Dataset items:
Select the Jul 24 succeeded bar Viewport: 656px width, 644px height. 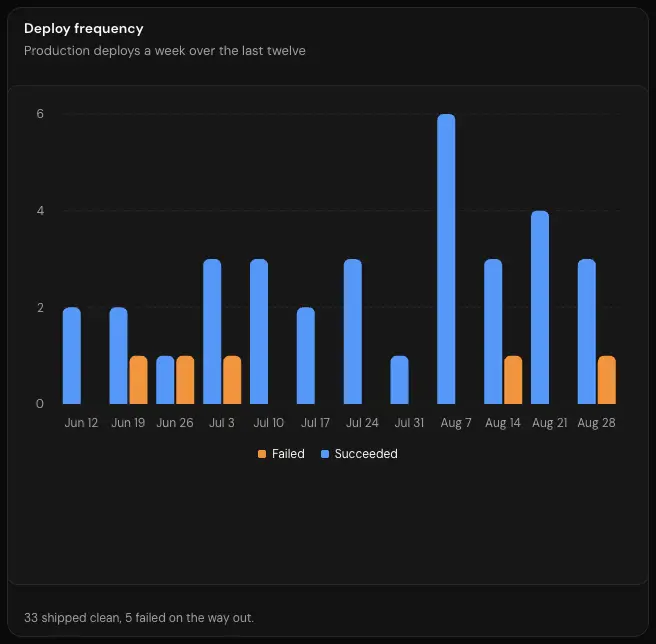pos(353,331)
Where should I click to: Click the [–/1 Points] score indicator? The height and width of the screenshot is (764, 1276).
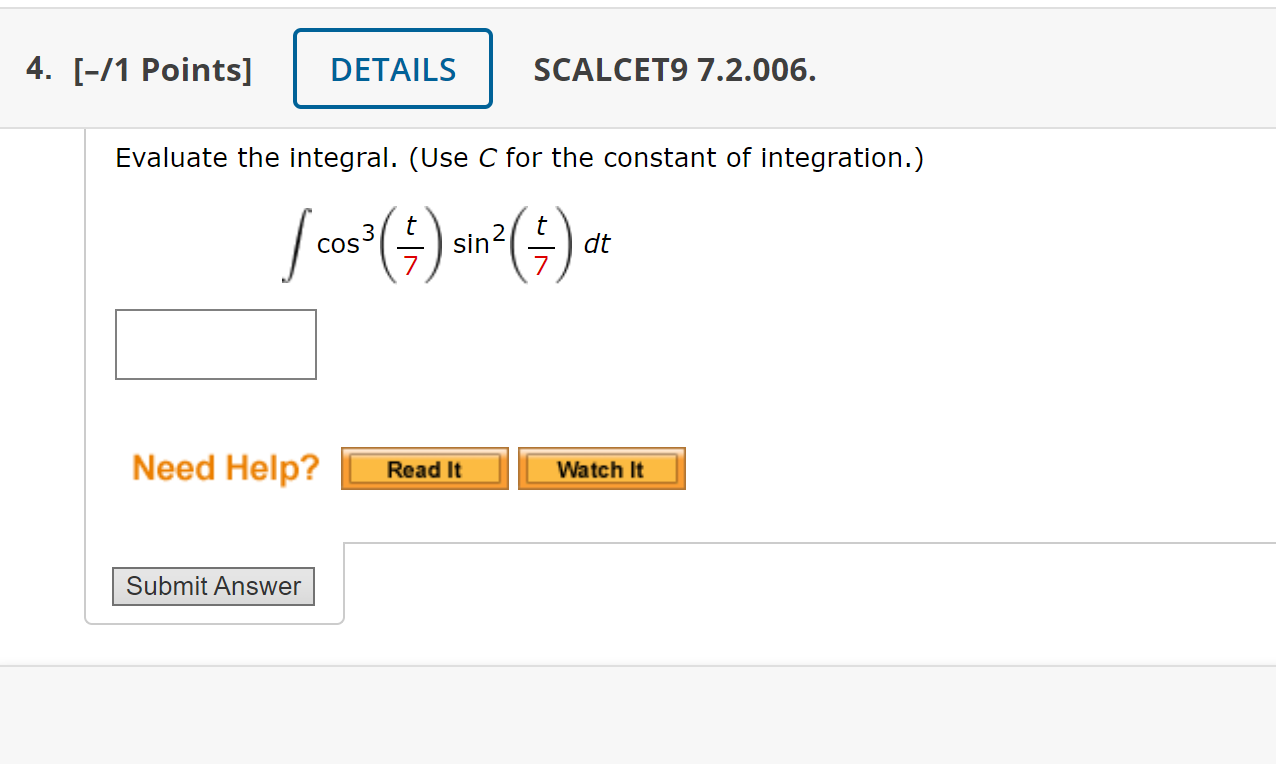[x=163, y=70]
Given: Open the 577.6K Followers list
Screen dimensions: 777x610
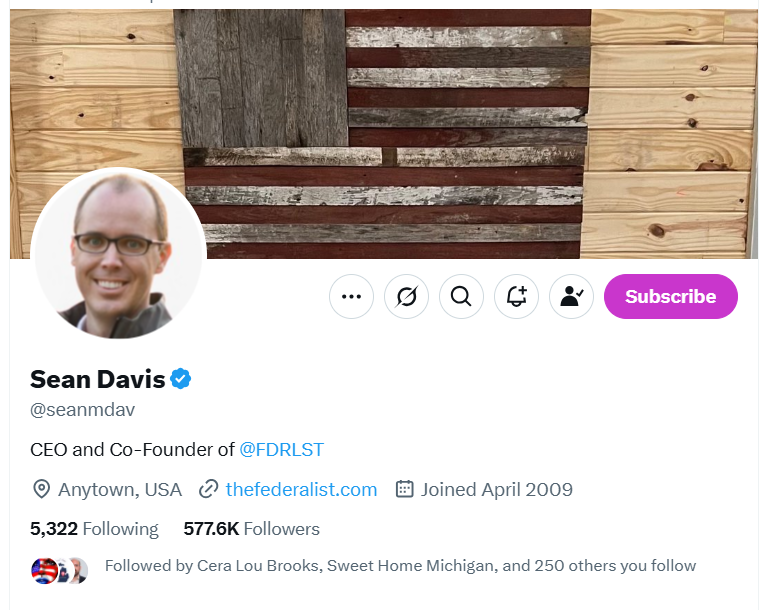Looking at the screenshot, I should click(251, 529).
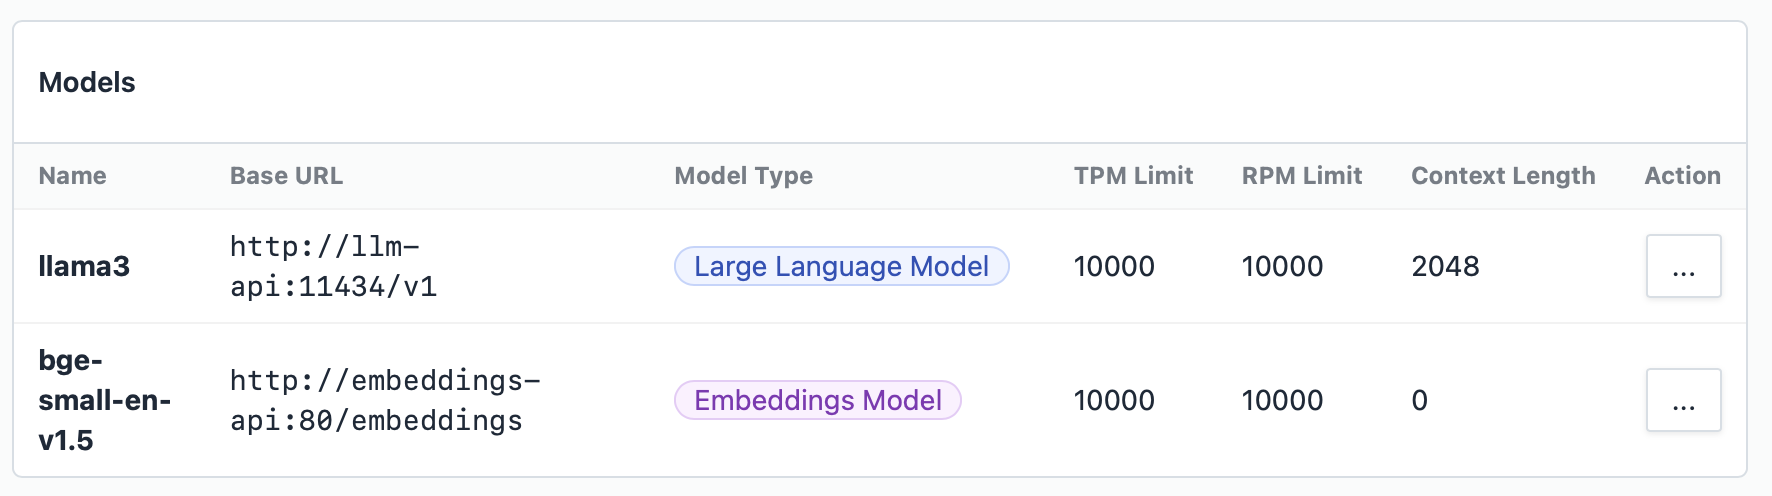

# The task:
The required output is every line from the one containing "Where should I" through the last line of the records, inclusive, reproduced exactly and without pictures.

# Answer to this task:
Where should I click to: Click the [–/1 Points] score indicator? The height and width of the screenshot is (764, 1276).
[x=163, y=70]
Given: Open the 577.6K Followers list
Screen dimensions: 777x610
Looking at the screenshot, I should click(251, 529).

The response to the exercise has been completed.